Equally troubling is the issue of corruption. Kobi Alexander, the founder and former chairman of Verint, is now a fugitive, wanted by the FBI on nearly three dozen charges of fraud, theft, lying, bribery, money laundering and other crimes. And two of his top associates at Comverse, Chief Financial Officer David Kreinberg and former General Counsel William F. Sorin, were also indicted in the scheme and later pleaded guilty, with both serving time in prison and paying millions of dollars in fines and penalties.
When asked about these contractors, the NSA declined to “verify the allegations made.”
But the NSA did “eagerly offer” that it “ensures deliberate and appropriate measures are taken to thoroughly investigate and resolve any legitimate complaints or allegations of misconduct or illegal activity” and “takes seriously its obligation to adhere to the U.S. Constitution and comply with the U.S. laws and regulations that govern our activities.”
The NSA also added that “we are proud of the work we do to protect the nation, and allegations implying that there is inappropriate monitoring of American communications are a disservice to the American public and to the NSA civilian and military personnel who are dedicated to serving their country.”
However, that statement elides the voluminous reporting by the New York Times, Washington Post, USA Today, Los Angeles Times and Wired on the NSA’s warrantless wiretapping program.

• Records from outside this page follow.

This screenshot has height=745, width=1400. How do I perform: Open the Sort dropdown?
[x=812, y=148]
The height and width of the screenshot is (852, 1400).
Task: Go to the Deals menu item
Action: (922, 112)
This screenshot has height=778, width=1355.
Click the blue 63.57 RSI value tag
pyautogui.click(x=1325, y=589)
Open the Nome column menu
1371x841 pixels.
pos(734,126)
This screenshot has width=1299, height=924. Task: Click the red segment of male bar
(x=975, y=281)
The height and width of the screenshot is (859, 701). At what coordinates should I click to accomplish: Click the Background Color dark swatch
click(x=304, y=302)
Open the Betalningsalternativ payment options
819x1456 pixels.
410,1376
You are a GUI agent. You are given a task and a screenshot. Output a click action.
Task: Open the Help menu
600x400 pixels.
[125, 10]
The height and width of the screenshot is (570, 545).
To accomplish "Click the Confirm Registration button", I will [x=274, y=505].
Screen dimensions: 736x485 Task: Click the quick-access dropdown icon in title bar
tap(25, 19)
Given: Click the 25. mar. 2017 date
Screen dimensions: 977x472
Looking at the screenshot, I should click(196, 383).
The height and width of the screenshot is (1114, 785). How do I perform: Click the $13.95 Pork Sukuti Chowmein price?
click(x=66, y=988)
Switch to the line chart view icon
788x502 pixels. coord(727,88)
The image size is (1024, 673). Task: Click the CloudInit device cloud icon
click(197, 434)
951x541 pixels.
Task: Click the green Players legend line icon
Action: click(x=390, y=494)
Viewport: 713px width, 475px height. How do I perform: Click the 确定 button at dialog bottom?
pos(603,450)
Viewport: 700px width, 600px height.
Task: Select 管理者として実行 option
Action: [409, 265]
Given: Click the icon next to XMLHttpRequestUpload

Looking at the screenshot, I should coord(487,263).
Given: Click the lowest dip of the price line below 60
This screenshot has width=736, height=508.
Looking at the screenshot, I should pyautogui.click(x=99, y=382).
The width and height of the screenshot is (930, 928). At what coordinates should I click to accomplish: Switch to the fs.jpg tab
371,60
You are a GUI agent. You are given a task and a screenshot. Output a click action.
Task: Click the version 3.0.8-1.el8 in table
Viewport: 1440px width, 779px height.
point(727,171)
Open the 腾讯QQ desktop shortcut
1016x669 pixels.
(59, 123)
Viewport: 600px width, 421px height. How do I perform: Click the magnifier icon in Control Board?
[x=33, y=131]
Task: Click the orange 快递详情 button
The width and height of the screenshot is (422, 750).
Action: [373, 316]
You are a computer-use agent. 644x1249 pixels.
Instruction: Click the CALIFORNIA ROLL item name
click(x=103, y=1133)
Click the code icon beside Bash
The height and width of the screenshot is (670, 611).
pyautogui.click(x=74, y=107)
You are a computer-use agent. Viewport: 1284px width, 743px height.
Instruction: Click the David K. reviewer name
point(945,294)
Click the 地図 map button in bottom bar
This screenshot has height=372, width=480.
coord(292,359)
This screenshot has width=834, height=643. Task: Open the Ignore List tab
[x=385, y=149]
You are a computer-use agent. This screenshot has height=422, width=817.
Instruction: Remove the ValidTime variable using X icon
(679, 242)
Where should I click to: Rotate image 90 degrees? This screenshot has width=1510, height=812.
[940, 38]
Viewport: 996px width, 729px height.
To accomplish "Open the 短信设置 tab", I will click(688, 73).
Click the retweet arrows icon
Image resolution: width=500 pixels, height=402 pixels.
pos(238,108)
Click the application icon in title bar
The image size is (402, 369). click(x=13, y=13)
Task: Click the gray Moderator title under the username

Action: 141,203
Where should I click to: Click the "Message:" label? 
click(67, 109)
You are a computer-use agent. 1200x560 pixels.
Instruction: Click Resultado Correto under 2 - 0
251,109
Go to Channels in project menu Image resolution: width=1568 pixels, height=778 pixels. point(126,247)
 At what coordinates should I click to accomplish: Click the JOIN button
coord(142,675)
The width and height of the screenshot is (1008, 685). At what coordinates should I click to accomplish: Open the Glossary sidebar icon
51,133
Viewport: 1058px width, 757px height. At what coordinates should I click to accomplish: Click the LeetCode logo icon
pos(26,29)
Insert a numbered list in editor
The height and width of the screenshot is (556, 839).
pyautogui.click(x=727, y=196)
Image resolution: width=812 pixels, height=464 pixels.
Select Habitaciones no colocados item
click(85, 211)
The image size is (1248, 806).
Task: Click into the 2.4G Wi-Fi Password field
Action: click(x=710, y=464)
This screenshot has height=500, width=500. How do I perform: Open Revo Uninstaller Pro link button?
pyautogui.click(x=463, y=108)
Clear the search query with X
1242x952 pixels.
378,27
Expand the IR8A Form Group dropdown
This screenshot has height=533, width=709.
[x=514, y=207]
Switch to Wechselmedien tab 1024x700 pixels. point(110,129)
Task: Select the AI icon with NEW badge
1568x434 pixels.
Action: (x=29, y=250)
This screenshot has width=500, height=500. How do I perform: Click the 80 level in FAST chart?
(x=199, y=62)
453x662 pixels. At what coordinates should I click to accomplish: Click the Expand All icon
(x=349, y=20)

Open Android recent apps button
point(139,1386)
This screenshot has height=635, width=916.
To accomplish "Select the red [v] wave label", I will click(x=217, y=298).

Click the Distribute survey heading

Also not reflected is that in the only anti-warrantless wiretapping lawsuit to survive the government’s use of the “state secrets” privilege to throw them out, a federal judge ruled that two American lawyers had been spied on illegally by the government and were entitled to compensation.
So take the NSA’s assurances as you will.
But as NSA director Alexander flies around the country, scissors in hand, opening one top-secret, outsourced eavesdropping center after another, someone might want to ask the question no one in Congress seems willing to ask: Who’s listening to the listeners?